More about the life and death of Fanny Wollstonecraft Godwin.
As some of you know, I published a YA biography of Mary
Shelley on Kindle Direct in 2012 (link to that book). While I’ve been writing now about Fanny
Wollstonecraft Godwin—her sad life, her sadder end—I began wondering what I’d
said about her death in that biography. Below, I’ve pasted in what I wrote—and
I should remind readers that I wrote this before
I’d read Janet Todd’s book about her.
But back in England, things were not so carefree. Fanny
Godwin—the only other daughter of Mary Wollstonecraft—was very unhappy.

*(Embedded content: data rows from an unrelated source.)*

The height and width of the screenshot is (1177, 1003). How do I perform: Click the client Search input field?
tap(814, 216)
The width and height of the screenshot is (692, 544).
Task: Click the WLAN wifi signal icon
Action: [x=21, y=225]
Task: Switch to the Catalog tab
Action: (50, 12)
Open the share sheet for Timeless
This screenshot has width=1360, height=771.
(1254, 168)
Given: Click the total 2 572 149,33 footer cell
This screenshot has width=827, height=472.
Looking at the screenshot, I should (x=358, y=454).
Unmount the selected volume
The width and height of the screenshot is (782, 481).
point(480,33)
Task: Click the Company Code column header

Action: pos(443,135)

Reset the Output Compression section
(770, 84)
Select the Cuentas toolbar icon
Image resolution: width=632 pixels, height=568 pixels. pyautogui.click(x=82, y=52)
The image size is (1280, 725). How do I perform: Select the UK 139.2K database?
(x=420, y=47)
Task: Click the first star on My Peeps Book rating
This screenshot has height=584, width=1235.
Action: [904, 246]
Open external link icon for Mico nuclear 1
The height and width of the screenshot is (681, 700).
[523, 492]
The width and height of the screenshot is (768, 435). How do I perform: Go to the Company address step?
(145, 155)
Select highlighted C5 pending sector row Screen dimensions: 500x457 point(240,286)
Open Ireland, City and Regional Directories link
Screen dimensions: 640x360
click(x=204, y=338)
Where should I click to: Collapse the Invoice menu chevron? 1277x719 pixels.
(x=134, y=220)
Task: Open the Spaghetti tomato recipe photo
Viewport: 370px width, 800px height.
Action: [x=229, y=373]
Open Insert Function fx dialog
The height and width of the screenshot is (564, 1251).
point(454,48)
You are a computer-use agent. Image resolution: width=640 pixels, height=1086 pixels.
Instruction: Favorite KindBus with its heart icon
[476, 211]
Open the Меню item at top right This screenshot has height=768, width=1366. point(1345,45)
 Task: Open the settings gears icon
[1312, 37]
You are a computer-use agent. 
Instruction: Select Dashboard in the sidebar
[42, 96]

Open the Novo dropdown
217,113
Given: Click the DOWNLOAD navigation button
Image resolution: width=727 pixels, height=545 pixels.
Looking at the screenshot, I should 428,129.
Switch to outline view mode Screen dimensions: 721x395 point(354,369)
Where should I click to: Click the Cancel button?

She had
been away from home in 1814 when Mary and Claire had first run away with
Shelley, and when Fanny returned, she heard many angry outbursts from Godwin
and Mary Jane. Fanny was trapped: She loved her sisters but she did not want to
disobey Godwin, who refused communication with them. And then [1816] Mary and
Claire had gone off to Switzerland for the summer with the romantic Lord Byron.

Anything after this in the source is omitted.